Exercise requirements
1/ In the passage about Elvis Presley in the early 1970s, what had made him synonymous with spectacular live entertainment?
2/ Extend the passage about Elvis Presley in the early 1970s, picking up after its last sentence.

Given passage
-------

A King in Transition

The early 1970s were a complicated time for Elvis Presley. The triumphant 1968 television special had reignited his commercial momentum, the landmark concert recordings had proven he could fill arenas, and his Las Vegas residency had made him synonymous with a certain kind of spectacular live entertainment. By 1974, however, the production treadmill was demanding constant output, and the records emerging from his sessions reflected both his enormous natural gifts and the uneven quality control that came with that pace. "I've Got A Thing About You Baby" arrived as the lead side of a double-sided single that showed Presley still capable of turning a well-chosen song into something compelling, even if his most adventurous recording years were behind him.

-------

Supplied data
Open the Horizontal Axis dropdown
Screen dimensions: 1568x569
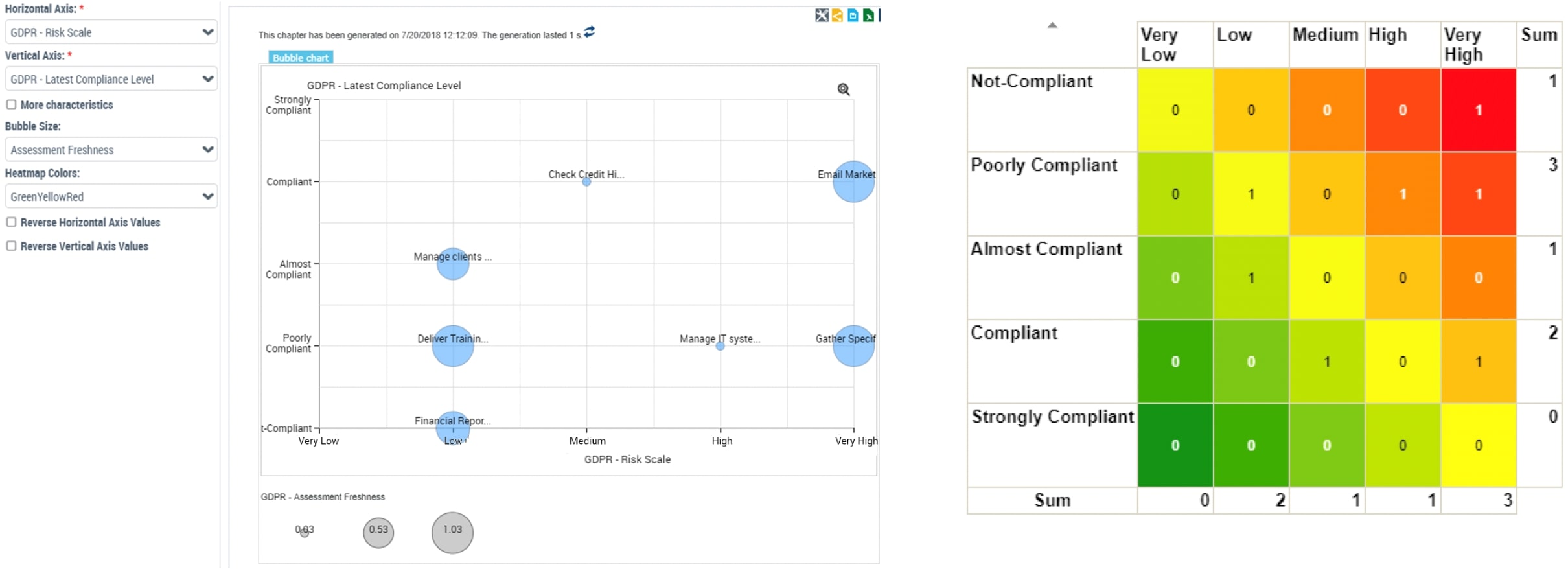[x=111, y=32]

-------

Answers per task
1/ His Las Vegas residency.

2/
The Sound of Early 1974

The recording carried the warm, slightly loose feel of much of Presley's early 1970s studio work. He had developed a style in this period that leaned into country inflections while retaining the soul and rockabilly intuitions that had always been part of his musical identity. The production aesthetic favored organ and piano alongside the rhythm section, creating a sound that was neither hard rock nor pure country but something in between, a synthesis that was distinctly his own. "I've Got A Thing About You Baby" was written by Tony Joe White, the Louisiana swamp rocker known for "Polk Salad Annie" and a gift for crafting songs that suited Presley's gruff Southern charisma. The song fit Presley's voice and sensibility naturally, giving him room to stretch with characteristic phrasing.

Chart Performance and Commercial Reception

The single entered the Billboard Hot 100 on February 9, 1974, debuting at position 90. It moved steadily upward through the winter weeks, climbing from 72 to 53 to 47 and then to 45 in consecutive chart periods. The record reached its peak of number 39 on the Hot 100 during the week of March 23, 1974, spending a total of 12 weeks on the chart. While number 39 was not a dramatic chart position for an artist of Presley's stature, the record's steady upward movement reflected genuine radio and retail interest rather than a mere novelty bounce. The country charts showed even more enthusiasm, where the track performed considerably better and reinforced Presley's enduring connection to that audience.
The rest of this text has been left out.